Pour Eric Dor, directeur des études économiques à l'IESEG School of Management, une dégradation serait "logique". D'abord parce que la situation politique n'aide pas à mettre en œuvre "un plan crédible d'assainissement budgétaire", comme Fitch l'exigeait en mars.

Mais aussi pour effacer "une incohérence" : 17 pays européens sont moins bien notés que la France alors qu'ils ont - à très peu d'exceptions près - des ratios de finances publiques meilleurs que les 5,8% du PIB de déficit public et 113% du PIB de dette publique enregistrés en France en 2024.

Coup d'envoi 

Depuis mardi, la nomination rapide à Matignon de Sébastien Lecornu pour succéder à François Bayrou, tombé la veille lors du vote de confiance, ravive l'espoir d'un budget 2026 présenté en temps et heure.

Lucile Bembaron, économiste chez Asterès, juge ainsi "plausible" que Fitch "attende davantage de visibilité politique" pour agir.

D'autant, remarque Hadrien Camatte, économiste France chez Natixis, que les finances publiques n'ont pas enregistré cette année de nouveau dérapage inattendu, et que "la croissance résiste".

L'Insee a même annoncé jeudi qu'en dépit du "manque de confiance" généralisé, celle-ci pourrait dépasser la prévision du gouvernement sortant - 0,7% - pour atteindre 0,8% cette année.

Anthony Morlet-Lavidalie, responsable France à l'institut Rexecode, observe aussi que Fitch, la plus petite des trois principales agences internationales de notation, "donne rarement le coup d'envoi" des dégradations.

Mais il estime "très probable" que la principale agence, S&P Global, abaissera le pouce lors de sa propre revue, le 28 novembre.

Selon ses calculs, la France ne sera en effet pas en mesure de réduire à moins de 5% son déficit public l'an prochain, contre les 4,6% qu'espérait François Bayrou.

Les économistes affirment cependant qu'une dégradation ne troublerait pas les marchés, "qui l'ont déjà intégrée", relève Maxime Darmet, économiste senior chez Allianz Trade.

Syndrome 

La dette française s'y négocie déjà à un taux bien plus coûteux que la dette allemande, dépassant même l'espace d'une journée, mardi, le taux de la dette italienne.

Les marchés donnent déjà à la France une "notation implicite" bien plus basse que sa note actuelle de AA-, estime M. Morlet-Lavidalie.

Il craint des taux qui resteraient "durablement très élevés", provoquant "un étranglement progressif", avec des intérêts à rembourser captant "une part significative de la dépense publique, alors qu'on a des besoins considérables sur d'autres postes".

L'économiste décrit une France en proie au "syndrome du mauvais élève".

"Lorsqu'on avait 20/20", explique-t-il - la France était jusqu'à 2012 notée AAA, note maximale qu'a toujours l'Allemagne - "on faisait tout pour s'y maintenir.
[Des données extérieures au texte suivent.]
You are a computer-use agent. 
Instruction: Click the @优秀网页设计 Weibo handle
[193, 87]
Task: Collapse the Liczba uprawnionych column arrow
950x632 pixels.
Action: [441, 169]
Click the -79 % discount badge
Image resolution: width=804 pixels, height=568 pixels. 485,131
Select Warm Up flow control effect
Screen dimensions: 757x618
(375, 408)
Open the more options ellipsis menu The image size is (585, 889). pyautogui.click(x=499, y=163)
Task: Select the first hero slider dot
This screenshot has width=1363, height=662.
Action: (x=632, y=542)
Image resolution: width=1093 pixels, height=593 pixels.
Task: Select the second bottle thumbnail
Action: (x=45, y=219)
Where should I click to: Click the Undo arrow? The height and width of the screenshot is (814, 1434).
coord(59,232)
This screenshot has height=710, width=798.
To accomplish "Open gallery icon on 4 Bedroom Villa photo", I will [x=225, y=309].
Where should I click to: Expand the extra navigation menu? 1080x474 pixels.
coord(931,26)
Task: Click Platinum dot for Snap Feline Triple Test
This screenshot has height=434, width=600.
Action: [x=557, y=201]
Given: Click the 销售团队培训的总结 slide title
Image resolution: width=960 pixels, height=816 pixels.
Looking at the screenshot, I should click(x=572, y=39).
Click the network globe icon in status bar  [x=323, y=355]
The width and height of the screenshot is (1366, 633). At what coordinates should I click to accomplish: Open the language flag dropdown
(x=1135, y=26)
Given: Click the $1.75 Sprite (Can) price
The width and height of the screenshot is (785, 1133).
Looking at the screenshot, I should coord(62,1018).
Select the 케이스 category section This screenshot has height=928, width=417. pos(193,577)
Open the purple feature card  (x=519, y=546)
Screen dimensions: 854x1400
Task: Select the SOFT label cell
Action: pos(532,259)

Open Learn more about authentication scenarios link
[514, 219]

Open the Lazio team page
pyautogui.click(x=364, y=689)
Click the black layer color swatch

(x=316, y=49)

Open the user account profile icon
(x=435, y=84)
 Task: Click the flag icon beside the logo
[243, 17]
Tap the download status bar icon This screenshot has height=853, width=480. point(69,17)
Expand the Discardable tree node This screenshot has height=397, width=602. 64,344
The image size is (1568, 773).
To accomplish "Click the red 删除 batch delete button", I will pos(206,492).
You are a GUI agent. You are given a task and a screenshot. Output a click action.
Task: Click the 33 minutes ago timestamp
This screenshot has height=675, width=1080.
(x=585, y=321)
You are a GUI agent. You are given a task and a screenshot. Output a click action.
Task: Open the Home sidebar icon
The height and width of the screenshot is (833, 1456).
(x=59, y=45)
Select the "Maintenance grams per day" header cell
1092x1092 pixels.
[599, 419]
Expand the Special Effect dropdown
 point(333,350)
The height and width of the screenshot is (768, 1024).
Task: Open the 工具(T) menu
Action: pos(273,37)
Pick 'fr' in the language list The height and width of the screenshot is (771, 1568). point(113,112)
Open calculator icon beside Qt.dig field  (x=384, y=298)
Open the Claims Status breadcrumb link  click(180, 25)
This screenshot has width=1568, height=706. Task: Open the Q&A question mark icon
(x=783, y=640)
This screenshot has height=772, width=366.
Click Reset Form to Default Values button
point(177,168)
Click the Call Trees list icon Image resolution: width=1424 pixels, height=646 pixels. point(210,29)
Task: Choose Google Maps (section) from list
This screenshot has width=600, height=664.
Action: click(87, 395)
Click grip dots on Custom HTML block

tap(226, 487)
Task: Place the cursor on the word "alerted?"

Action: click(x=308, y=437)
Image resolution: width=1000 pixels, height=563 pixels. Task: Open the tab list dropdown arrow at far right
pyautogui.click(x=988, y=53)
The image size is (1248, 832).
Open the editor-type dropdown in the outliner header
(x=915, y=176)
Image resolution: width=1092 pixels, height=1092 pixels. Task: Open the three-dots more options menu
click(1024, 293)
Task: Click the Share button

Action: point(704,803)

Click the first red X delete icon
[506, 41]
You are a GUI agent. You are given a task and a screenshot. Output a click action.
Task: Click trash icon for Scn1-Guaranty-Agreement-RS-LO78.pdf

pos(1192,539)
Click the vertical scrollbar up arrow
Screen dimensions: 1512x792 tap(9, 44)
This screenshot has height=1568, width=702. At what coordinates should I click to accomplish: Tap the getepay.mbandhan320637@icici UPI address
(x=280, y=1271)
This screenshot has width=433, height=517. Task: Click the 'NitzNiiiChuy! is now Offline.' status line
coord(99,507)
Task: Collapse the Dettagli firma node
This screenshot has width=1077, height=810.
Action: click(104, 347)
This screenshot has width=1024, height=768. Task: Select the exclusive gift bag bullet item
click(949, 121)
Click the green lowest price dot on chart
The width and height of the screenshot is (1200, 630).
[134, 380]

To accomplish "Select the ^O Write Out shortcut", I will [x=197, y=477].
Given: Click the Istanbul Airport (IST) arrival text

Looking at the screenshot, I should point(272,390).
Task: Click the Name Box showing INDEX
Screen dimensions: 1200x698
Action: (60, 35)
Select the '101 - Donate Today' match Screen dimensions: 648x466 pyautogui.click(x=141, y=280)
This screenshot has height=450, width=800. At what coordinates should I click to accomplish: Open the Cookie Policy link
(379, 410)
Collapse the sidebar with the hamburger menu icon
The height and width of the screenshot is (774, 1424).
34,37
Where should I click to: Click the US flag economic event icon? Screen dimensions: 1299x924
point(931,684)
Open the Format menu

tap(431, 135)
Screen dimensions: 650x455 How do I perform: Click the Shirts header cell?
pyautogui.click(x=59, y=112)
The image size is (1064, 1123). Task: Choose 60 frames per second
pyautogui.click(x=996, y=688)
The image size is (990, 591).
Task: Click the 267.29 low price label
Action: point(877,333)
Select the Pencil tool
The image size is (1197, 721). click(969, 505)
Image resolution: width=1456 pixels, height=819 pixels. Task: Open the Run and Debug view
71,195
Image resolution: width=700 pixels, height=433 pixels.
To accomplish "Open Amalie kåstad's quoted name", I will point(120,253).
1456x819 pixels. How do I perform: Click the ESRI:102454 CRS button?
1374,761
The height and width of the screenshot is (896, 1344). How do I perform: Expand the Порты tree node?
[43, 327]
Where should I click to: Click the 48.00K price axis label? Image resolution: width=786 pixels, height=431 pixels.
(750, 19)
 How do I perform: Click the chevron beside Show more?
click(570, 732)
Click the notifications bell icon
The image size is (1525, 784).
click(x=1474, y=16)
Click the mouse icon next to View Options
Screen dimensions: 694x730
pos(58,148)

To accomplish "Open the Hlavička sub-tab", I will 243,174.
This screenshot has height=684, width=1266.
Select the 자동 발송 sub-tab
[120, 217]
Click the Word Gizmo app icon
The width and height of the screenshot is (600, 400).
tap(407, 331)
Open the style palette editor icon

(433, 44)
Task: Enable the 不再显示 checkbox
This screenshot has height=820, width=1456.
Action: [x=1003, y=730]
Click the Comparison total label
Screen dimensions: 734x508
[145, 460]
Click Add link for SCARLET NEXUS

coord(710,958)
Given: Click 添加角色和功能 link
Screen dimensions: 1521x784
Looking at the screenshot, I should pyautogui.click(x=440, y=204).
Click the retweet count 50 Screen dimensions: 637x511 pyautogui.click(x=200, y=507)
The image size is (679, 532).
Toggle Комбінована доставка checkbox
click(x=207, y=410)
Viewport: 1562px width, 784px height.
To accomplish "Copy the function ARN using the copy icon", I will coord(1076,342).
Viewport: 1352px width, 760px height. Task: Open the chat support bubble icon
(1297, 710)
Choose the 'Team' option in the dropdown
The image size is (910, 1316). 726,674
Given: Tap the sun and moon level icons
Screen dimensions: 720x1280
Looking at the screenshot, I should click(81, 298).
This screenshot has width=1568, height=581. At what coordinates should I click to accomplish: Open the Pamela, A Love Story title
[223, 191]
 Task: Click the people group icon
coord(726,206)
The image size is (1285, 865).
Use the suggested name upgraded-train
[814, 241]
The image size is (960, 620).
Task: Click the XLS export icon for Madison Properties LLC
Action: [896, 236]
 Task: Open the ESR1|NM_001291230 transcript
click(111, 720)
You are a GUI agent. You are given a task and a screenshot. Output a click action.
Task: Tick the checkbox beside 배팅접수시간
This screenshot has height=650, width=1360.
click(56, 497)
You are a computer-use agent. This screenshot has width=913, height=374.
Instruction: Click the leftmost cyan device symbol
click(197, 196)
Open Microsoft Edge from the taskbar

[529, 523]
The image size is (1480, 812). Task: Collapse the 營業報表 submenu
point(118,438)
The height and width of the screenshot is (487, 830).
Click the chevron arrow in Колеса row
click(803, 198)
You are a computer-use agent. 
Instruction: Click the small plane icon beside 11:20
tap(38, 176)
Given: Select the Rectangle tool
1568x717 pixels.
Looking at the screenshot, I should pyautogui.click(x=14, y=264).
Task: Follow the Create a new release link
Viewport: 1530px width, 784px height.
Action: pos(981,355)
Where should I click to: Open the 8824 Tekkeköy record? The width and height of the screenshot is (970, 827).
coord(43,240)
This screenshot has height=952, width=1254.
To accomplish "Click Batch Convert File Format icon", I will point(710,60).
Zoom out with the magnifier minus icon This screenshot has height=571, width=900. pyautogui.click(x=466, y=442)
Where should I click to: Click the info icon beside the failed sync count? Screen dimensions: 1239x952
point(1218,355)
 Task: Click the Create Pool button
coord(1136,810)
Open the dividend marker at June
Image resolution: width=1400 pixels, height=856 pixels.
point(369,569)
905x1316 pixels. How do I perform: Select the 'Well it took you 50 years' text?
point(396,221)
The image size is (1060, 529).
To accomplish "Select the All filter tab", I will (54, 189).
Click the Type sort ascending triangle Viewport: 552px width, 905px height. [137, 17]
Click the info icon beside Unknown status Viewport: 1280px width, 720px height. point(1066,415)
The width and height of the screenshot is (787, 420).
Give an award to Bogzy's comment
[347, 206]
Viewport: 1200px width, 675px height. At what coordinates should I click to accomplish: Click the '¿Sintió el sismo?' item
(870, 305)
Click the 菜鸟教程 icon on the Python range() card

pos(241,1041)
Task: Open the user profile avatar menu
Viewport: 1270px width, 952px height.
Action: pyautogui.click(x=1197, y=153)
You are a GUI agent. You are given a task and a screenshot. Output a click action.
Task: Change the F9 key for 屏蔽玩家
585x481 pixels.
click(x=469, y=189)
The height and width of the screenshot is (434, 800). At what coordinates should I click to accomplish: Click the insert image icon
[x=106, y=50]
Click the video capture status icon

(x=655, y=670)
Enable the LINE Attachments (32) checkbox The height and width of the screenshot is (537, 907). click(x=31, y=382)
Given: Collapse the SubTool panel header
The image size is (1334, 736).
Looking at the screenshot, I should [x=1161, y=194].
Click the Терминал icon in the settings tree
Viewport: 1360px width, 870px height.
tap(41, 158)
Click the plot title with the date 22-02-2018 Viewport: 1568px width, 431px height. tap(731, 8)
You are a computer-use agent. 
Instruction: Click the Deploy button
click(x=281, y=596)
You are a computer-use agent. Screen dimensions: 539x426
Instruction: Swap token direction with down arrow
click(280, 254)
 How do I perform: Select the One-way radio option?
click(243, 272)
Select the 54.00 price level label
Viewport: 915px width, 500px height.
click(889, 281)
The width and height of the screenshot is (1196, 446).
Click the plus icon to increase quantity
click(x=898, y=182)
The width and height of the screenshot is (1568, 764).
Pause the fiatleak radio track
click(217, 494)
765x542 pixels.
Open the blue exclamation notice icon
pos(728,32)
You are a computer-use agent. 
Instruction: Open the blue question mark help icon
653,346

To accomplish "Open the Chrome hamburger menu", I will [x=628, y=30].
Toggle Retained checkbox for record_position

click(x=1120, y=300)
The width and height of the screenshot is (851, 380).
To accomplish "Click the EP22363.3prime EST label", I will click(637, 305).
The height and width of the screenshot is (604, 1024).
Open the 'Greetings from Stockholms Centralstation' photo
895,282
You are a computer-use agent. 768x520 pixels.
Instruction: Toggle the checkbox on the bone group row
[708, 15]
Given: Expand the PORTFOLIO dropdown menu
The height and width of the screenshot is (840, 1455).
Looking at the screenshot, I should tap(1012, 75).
Maintenant on dit que 17/20 (AA-) ça reste une très bonne note. Bientôt ce sera +tant qu'on est au-dessus de la moyenne, c'est pas si mal+. Quand on est la France, en zone euro, on devrait quand même être un peu plus ambitieux que cela!", dit-il à l'AFP.

Pour autant, même abaissée à A+, "la dette française resterait de très bonne qualité", relativise M. Camatte, préférant souligner "la forte épargne des ménages et une position des entreprises qui reste très saine".